On the other hand, a flat (or uniform) distribution is characterized by a relatively long box, as in (C). In many such cases, including this example, the whiskers will be shorter than the box.
The bimodal distribution in (D) also results in a long box. In this example, the middle 50% of the responses range from 1 to 5 (i.e., the entire range of the scale), so the whiskers vanish. Distributions of this type can result when responses of two sub-groups of individuals are combined.
Most types of nonnormality have predictable effects on box and whisker plots. However, it is possible for distributions with different shapes to have similar plots. For example, if the modes in example D had been at 2 and 4, the plot would have appeared like that for example C.
Uses of Box and Whisker Plots:
Since they contain so much information, box and whisker plots have several applications. They can be used to graphically present descriptive information about the data — means, medians, measures of variability (the range and interquartile range), and skewness.
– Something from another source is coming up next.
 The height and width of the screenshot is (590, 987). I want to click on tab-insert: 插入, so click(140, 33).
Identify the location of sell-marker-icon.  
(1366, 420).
They can also aid in assessing the normality of the data, although other graphic devices (such as probability plots and FUNOP plots) are better suited for this purpose.
Side-by-side box and whisker plots are excellent tools for comparing responses to various questions or responses of several groups of respondents. One can efficiently compare not only the average response, but also variability from one variable or group of respondents to another.
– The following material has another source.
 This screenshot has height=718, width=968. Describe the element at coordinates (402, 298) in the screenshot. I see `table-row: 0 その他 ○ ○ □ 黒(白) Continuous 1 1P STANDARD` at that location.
As an example, Figure Four depicts side-by-side plots of ratings of prices of five products. Brand E is clearly rated highest, followed in order by C, A, D, and B. Also, there is less variability in the Brand E data than in the data for the other brands.
Side-by-side plots can also be used to examine relationships between two quantitative variables. For example, respondents could be asked to rate the overall quality of a product and their likelihood of purchase. Separate plots of likelihood of purchase could be constructed for respondents at each level of quality and placed side by side. This would reveal how likelihood of purchase changes as the rating of quality increases as well as the variability in likelihood of purchase when perceived quality is held constant.
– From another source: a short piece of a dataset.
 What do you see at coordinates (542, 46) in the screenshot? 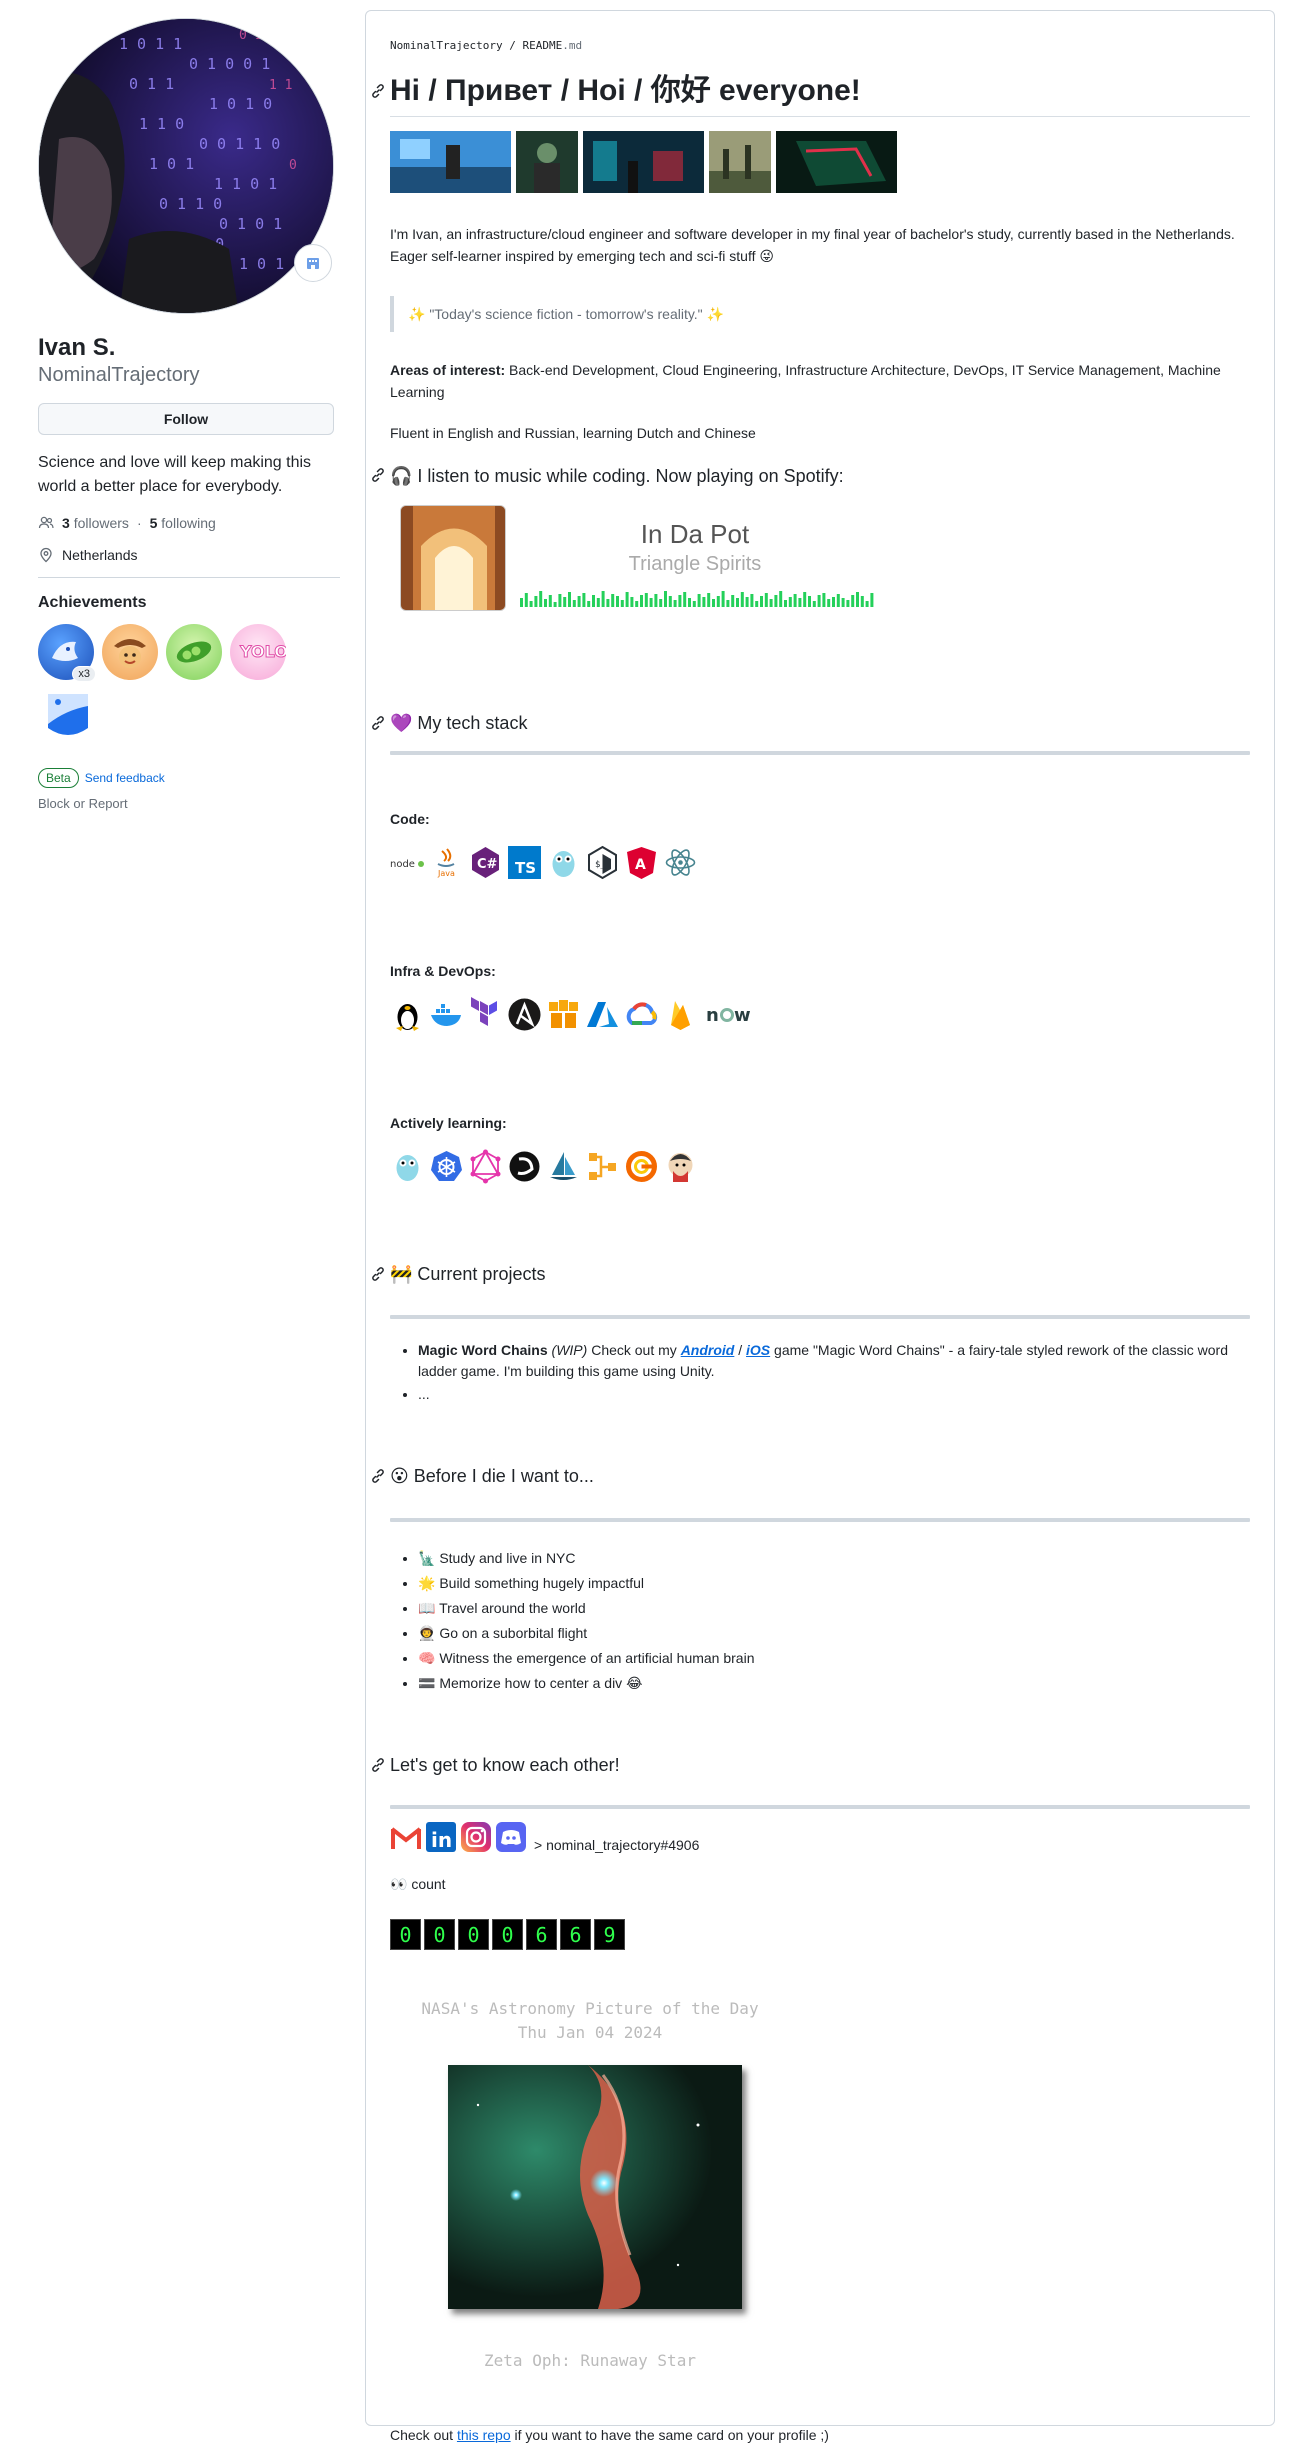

Box and Whisker Plots Vs. Other Types of Summaries:
Box and whisker plots are effective supplements to cross-tabulations and descriptive statistics. As illustrated in the preceding section, they are particularly useful for comparing distributions of responses. They provide more information than frequency tables and histograms (bar charts), since the mean, median (50th percentile), and 25th and 75th percentiles are clearly identified. Further, unlike descriptive statistics, box and whisker plots reveal the values of relatively extreme data points (outliers).
Box and whisker plots are not without limitations. First, distributions with different shapes can have similar plots. Second, the number of outliers are not shown. Both of these limitations can be overcome by examining frequency distributions associated with unusual plots or by utilizing other graphic methods more sensitive to distributional assumptions (such as probability plots).
Table Two
Examples of nonnormal distributions
| Frequencies | ||||
| Response Alternatives | A Skewed | B Peaked | C Flat | D Bimodal |
| 1 | 2 | 4 | 20 | 32 |
| 2 | 18 | 15 | 24 | 17 |
| 3 | 17 | 60 | 21 | 10 |
| 4 | 20 | 12 | 19 | 14 |
| 5 | 53 | 9 | 16 | 27 |
| Mean | 4.14 | 3.07 | 2.87 | 2.87 |
| 25th Percentile | 3 | 3 | 2 | 1 |
| Median | 5 | 3 | 3 | 3 |
| 75th Percentile | 5 | 3 | 4 | 5 |
| Standard Deviation | 1.09 | 0.89 | 1.37 | 1.64 |
In summary, box and whisker plots are quite effective tools for displaying data in an efficient format. Such plots can greatly ease the burden of examining large quantities of data and of comparing responses across several variables or groups at respondents.